### Instructions to follow
The whole listing is to be reproduced exactly as given.

### Extracted records
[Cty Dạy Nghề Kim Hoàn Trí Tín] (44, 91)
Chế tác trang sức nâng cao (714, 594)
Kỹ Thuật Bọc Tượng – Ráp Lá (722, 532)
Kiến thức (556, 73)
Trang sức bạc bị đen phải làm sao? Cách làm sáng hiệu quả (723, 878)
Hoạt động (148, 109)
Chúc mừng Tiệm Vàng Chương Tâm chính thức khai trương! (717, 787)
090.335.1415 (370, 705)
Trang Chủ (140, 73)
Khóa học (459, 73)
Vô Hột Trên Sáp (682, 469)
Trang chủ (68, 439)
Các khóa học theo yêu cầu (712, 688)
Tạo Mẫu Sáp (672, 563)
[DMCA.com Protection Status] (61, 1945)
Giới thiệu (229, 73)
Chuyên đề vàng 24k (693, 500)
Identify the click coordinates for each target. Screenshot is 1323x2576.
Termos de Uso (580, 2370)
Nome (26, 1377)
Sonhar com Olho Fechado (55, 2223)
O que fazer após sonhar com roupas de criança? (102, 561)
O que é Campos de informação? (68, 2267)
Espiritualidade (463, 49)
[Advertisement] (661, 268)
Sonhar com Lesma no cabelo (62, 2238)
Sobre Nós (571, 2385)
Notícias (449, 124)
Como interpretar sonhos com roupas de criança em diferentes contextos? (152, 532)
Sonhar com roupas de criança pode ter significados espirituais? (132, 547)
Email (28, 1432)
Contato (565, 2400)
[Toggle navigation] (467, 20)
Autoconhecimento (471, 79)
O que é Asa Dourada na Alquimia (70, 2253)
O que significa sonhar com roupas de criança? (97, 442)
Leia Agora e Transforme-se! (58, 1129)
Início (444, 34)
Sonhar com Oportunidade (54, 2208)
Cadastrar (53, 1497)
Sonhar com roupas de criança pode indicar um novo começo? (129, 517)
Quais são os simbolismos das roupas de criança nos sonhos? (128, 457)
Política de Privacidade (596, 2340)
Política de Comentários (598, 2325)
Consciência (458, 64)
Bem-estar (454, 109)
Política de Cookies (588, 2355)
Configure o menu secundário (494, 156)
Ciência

### Answer to this exercise
[Cty Dạy Nghề Kim Hoàn Trí Tín] (44, 91)
Chế tác trang sức nâng cao (714, 594)
Kỹ Thuật Bọc Tượng – Ráp Lá (722, 532)
Kiến thức (556, 73)
Trang sức bạc bị đen phải làm sao? Cách làm sáng hiệu quả (723, 878)
Hoạt động (148, 109)
Chúc mừng Tiệm Vàng Chương Tâm chính thức khai trương! (717, 787)
090.335.1415 (370, 705)
Trang Chủ (140, 73)
Khóa học (459, 73)
Vô Hột Trên Sáp (682, 469)
Trang chủ (68, 439)
Các khóa học theo yêu cầu (712, 688)
Tạo Mẫu Sáp (672, 563)
[DMCA.com Protection Status] (61, 1945)
Giới thiệu (229, 73)
Chuyên đề vàng 24k (693, 500)
Identify the click coordinates for each target. Screenshot is 1323x2576.
Termos de Uso (580, 2370)
Nome (26, 1377)
Sonhar com Olho Fechado (55, 2223)
O que fazer após sonhar com roupas de criança? (102, 561)
O que é Campos de informação? (68, 2267)
Espiritualidade (463, 49)
[Advertisement] (661, 268)
Sonhar com Lesma no cabelo (62, 2238)
Sobre Nós (571, 2385)
Notícias (449, 124)
Como interpretar sonhos com roupas de criança em diferentes contextos? (152, 532)
Sonhar com roupas de criança pode ter significados espirituais? (132, 547)
Email (28, 1432)
Contato (565, 2400)
[Toggle navigation] (467, 20)
Autoconhecimento (471, 79)
O que é Asa Dourada na Alquimia (70, 2253)
O que significa sonhar com roupas de criança? (97, 442)
Leia Agora e Transforme-se! (58, 1129)
Início (444, 34)
Sonhar com Oportunidade (54, 2208)
Cadastrar (53, 1497)
Sonhar com roupas de criança pode indicar um novo começo? (129, 517)
Quais são os simbolismos das roupas de criança nos sonhos? (128, 457)
Política de Privacidade (596, 2340)
Política de Comentários (598, 2325)
Consciência (458, 64)
Bem-estar (454, 109)
Política de Cookies (588, 2355)
Configure o menu secundário (494, 156)
Ciência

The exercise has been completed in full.